I – O médico Yvis Serra, um dos mais destacados plantonistas do Hospital Regional Tarcísio Maia (HRTM), costuma usar sua conta no Twitter para informar aos seus seguidores a precária estrutura do hospital e do sistema público de Saúde como um todo. Um trabalho relevante, que dá a imagem real do dia a dia no maior hospital de urgência e emergência da região Oeste do estado. A ação, todavia, vem desagradando aos diretores. Ontem, um deles acusou o médico de ser informante de blogueiro.
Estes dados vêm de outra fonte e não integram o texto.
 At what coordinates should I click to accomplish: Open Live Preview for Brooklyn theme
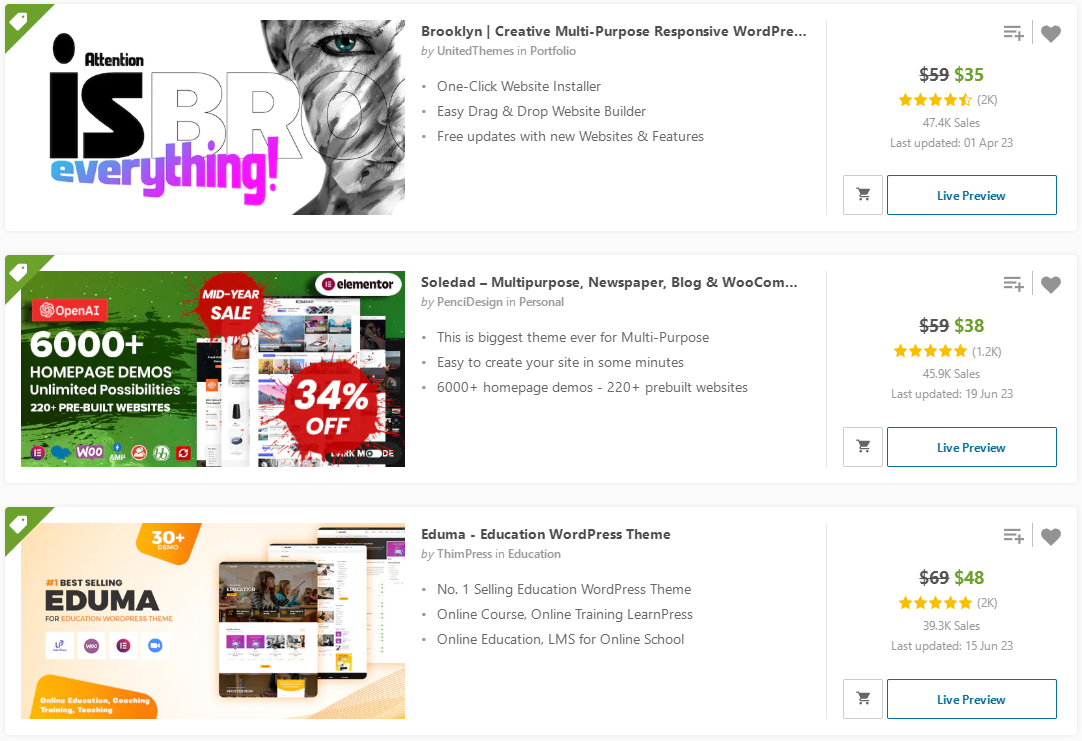971,195

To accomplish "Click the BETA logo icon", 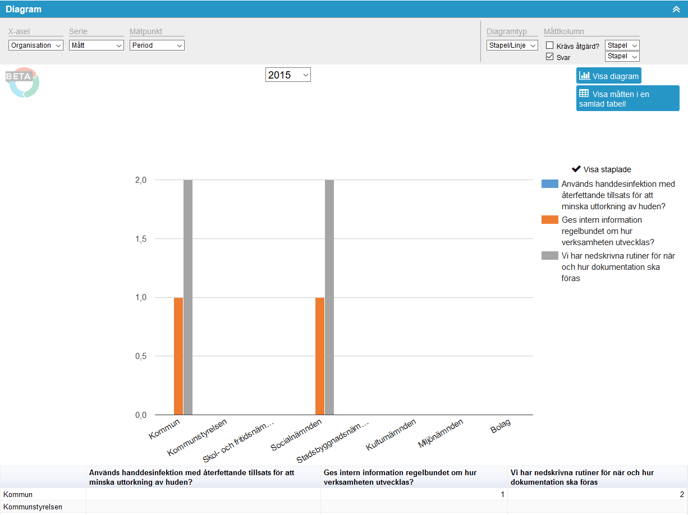I will pyautogui.click(x=23, y=82).
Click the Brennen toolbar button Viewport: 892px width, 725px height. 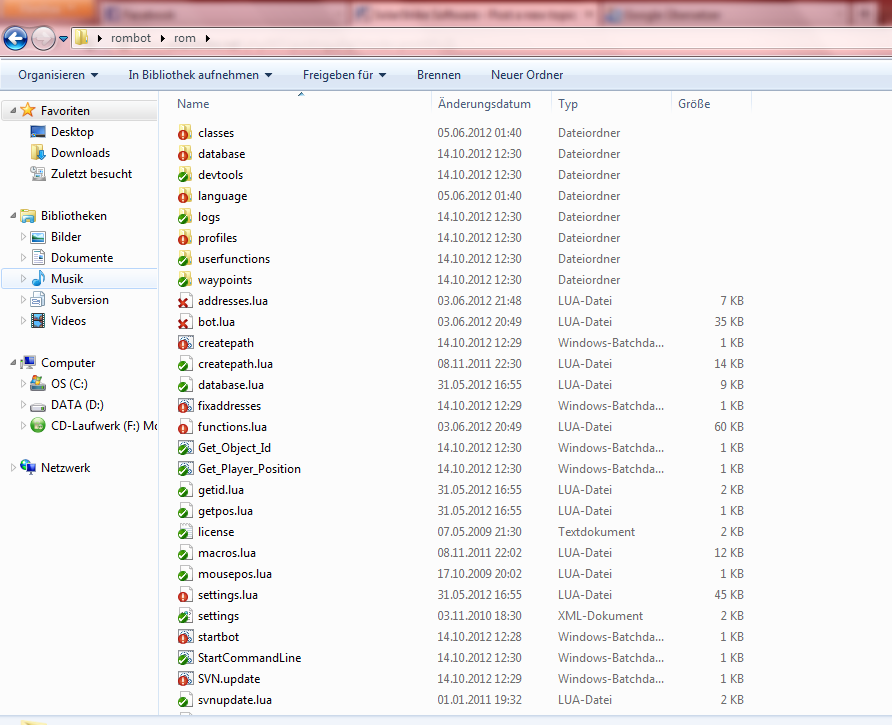(x=439, y=75)
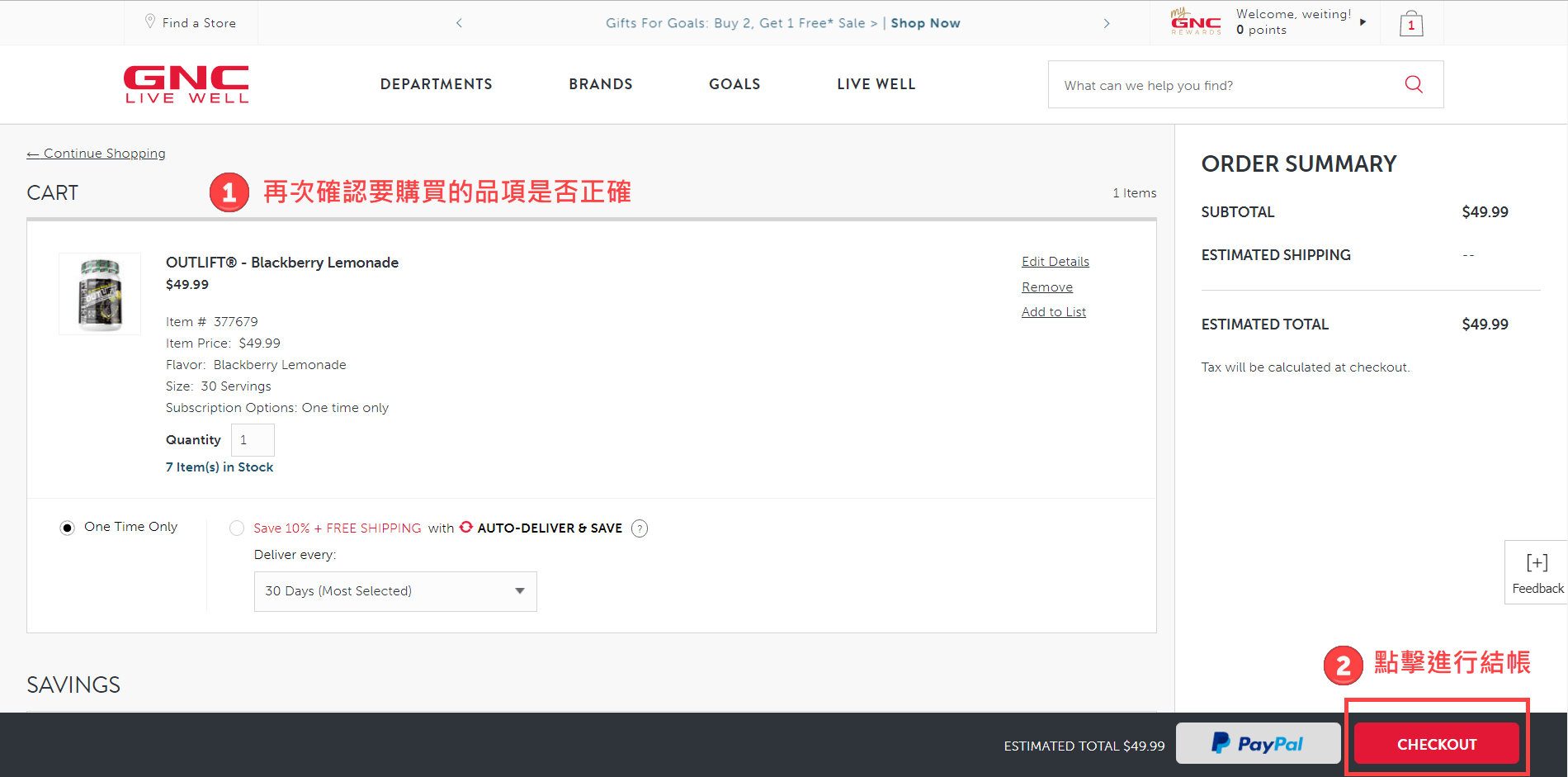Image resolution: width=1568 pixels, height=777 pixels.
Task: Click the search magnifier icon
Action: (1413, 84)
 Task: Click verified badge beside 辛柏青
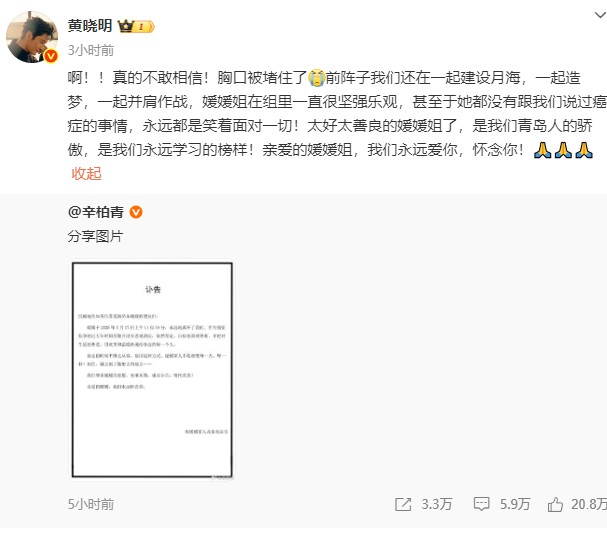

O endereço dele na rede social é Twiter.com/Yvis_serra.
*
II – Não é escondendo os problemas que eles desaparecerão. Ao contrário, quem reclama busca solução, quem cala ajuda a deixar o caos perene. O HRTM precisa urgentemente de investimentos. Centenas de pessoas dependem de sua estrutura. Buscar melhorias não é querer o mal, é querer o bem.
*
III – Ontem, durante o dia todo, uma equipe de eletricistas tentava decifrar o sistema de fiação do hospital, vez que setores ficaram sem energia após a chuva. Buscavam consertar, mas não sabiam nem por onde começar. “Esse interruptor é da onde?”, questionava um. “E esse fio aqui é pra quê?”, indagava o outro. O único jeito de saber era desligar e esperar, pelo rádio, a reclamação do setor atingido. Desligaram um interruptor e dali a pouco alguém no rádio disse: “Manutenção, faltou energia no Primeiros Socorros”. Então eles anotavam que o interruptor era daquele setor, e assim sucessivamente. Imaginem aí a agonia de desligarem a energia de uma UTI ou de um Centro Cirúrgico. Mas esse foi o único método encontrado pelos eletricistas, diante do ninho de rato que era a caixa de energia do hospital, com dezenas de interruptores e cabos sem identificação.
*
IV – Em outro ponto do hospital, o médico Ronaldo Fixina orientava uma acompanhante a buscar o Ministério Público, vez que o avô dela, um homem de idade bastante avançada, estava “internado” no corredor, além do mais numa cadeira de rodas. Depois o médico passou a tirar fotos dos pacientes em situação similar. Não sei se as postou em alguma rede social. Também na manhã de ontem foram registrados problemas de infiltração na pediatria e no setor de acolhimento.
*
V – Quem aponta estes problemas busca uma solução. É uma forma de alertar para a necessidade de se investir mais no Hospital Regional Tarcísio Maia. Milhares de pessoas dependem de sua estrutura para realizarem os mais diversos procedimentos. Não basta apenas o esforço dos profissionais que lá trabalham, é preciso estrutura e condições de trabalho.
*
Enquanto isso, circula nas redes sociais a foto de uma “mesa de sinuca” sendo socorrida por uma ambulância. Que mal poderá ter acontecido com ela? Foi violentada pelo companheiro Rui Chapéu? Ou foi atingida por uma bala perdida durante uma briga entre bebuns? É rir para não chorar.
*
No dia 31 de março de 1964 os militares tomavam o poder no Brasil. Era o início de um regime que durou 21 anos. O presidente deposto foi o gaúcho João Goulart, que foi incitado por generais amigos a resistir, mas preferiu “ir pescar no Rio Uruguai”, como disse Leonel Brizola, seu cunhado. Na realidade, disse Jango: “Se a minha presença no governo for à custa de derramamento de sangue, prefiro me retirar”.
*
Muitas ruas e avenidas de Mossoró ficaram intransitáveis após a chuva de sábado. A imagem acima mostra a Avenida Dr João Marcelino, proximidades do colégio Diocesano. Muitos carros ficaram no “prego” ao tentarem atravessar as ruas alagadas. Um deles no cruzamento das avenidas João da Escóssia com a Diocesana, um dos pontos de maior fluxo da cidade.